Minister of Basic Education Angie Motshekga, on Wednesday 18 November 2020, held a media briefing on the progress of the matric exams. While the minister commented on how many candidates wrote and the leakage of the Maths Paper 2, the Chief Director of National Assessment and Public Examinations Rufus Poliah had much more to say.
Poliah listed some of the challenges which the department faced in the last 11 days of the matric exams. One challenge, in particular, was that of imposters or “ghost candidates”.
MATRIC EXAMS: ADULTS TRY TO WRITE ON BEHALF OF REGISTERED CANDIDATES
Although Poliah said the leakage of the Maths Paper 2 does not spell doom and gloom for examination credibility, he did make mention of other challenges.
Poliah said there were power outages in the writing of CAT and IT but given their relationship with Eskom, they were able to manage the issue and minimise the disruption.
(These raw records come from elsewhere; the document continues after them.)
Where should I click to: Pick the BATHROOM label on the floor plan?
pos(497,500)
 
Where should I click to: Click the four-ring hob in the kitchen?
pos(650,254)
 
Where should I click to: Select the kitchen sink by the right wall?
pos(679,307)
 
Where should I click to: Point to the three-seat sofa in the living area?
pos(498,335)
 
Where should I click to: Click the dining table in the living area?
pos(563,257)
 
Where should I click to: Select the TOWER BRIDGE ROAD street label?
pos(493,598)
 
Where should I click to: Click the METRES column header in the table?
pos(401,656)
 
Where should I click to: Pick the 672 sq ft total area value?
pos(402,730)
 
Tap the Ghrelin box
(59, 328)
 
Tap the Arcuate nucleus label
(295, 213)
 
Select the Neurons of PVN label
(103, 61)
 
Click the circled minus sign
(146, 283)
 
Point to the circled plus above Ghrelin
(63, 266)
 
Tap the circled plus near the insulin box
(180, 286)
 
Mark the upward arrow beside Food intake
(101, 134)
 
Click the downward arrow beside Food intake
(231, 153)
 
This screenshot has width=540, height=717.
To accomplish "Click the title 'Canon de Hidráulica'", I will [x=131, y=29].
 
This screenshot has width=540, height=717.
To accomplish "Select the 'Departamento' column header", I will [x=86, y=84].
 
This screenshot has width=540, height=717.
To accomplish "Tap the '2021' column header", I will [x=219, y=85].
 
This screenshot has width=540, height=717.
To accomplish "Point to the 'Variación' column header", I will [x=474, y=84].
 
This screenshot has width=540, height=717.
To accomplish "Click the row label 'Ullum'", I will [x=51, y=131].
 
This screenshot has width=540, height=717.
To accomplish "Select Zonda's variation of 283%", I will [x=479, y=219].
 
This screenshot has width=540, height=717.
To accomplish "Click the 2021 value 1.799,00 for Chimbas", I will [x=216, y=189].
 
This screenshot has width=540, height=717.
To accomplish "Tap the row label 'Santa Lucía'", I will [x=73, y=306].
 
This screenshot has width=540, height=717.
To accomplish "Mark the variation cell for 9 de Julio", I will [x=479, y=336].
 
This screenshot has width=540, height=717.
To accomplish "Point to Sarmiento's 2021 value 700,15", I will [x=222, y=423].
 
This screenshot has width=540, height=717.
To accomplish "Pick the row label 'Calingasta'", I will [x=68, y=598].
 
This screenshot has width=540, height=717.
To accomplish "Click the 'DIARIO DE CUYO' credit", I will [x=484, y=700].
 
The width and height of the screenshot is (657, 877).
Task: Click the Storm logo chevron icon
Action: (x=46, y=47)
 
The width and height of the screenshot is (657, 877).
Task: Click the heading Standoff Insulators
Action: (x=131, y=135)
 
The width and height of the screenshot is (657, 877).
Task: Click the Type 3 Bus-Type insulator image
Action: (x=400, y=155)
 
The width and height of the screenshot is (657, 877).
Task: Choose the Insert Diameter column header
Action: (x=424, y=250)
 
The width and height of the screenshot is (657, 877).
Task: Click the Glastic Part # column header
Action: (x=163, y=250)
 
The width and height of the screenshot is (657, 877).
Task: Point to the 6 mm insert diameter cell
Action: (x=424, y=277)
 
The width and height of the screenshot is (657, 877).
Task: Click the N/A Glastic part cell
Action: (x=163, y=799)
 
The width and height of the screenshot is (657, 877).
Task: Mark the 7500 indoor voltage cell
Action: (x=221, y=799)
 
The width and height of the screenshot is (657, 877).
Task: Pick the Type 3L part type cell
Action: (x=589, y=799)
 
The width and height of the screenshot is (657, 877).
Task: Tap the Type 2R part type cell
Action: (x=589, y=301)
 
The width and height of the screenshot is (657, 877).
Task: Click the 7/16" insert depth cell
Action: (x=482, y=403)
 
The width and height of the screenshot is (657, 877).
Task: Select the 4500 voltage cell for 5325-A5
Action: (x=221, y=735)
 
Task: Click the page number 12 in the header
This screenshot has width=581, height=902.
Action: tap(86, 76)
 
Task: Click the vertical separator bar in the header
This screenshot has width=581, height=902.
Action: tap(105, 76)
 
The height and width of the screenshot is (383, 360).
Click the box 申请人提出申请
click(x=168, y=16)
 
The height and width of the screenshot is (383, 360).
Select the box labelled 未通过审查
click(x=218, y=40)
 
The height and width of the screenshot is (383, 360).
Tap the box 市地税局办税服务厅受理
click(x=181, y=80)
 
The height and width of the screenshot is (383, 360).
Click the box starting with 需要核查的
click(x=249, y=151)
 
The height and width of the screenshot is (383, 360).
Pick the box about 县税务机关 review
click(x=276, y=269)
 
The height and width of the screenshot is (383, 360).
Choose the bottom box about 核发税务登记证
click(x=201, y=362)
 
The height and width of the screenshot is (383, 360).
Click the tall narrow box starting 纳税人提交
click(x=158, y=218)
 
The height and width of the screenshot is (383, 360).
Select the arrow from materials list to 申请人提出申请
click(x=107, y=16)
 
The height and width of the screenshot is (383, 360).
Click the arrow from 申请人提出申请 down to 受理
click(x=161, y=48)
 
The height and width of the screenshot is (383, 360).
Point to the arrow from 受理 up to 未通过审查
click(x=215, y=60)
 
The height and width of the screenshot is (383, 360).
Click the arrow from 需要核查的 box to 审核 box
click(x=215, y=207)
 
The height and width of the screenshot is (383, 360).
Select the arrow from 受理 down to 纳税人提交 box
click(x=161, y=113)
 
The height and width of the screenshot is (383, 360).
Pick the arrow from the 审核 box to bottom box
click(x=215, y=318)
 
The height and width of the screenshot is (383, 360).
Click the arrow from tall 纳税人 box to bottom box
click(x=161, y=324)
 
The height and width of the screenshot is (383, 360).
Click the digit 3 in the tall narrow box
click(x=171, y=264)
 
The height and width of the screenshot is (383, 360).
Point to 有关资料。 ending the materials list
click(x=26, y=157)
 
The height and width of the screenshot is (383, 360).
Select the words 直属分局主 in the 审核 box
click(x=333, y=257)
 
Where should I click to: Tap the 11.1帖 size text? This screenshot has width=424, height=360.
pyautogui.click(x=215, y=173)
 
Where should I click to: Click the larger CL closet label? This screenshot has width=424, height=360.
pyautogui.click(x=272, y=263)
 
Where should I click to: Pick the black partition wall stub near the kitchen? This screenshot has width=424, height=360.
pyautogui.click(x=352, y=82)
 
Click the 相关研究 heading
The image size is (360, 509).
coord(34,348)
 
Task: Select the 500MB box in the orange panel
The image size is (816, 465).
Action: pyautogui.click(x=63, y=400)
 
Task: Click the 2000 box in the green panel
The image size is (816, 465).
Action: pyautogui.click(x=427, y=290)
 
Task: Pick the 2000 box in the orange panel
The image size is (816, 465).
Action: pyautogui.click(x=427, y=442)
He also commented on protest action in the Western Cape and that resulted in road closures which led to some learners getting to school late for the matric exams. One learner also walked out of an exam room with a script, while other learners wrote the home language English paper instead of the first additional language English paper.
However, one more challenge which Poliah labelled as a “phenomenon” resurfaced. He said it is the topic of “imposters” or “ghost candidates”.
“An imposter is sometimes referred to as a ‘ghost candidate’ and technically what happens in this situation is where one other individual or adult decides to write on behalf of the registered candidate,” he said.
“But in both cases, they were identified immediately on entry into the examination room because they have to produce their ID. In fact, one of them was apprehended and arrested by the police and the other one managed to disappear but we’ve reported that to the police,” he added.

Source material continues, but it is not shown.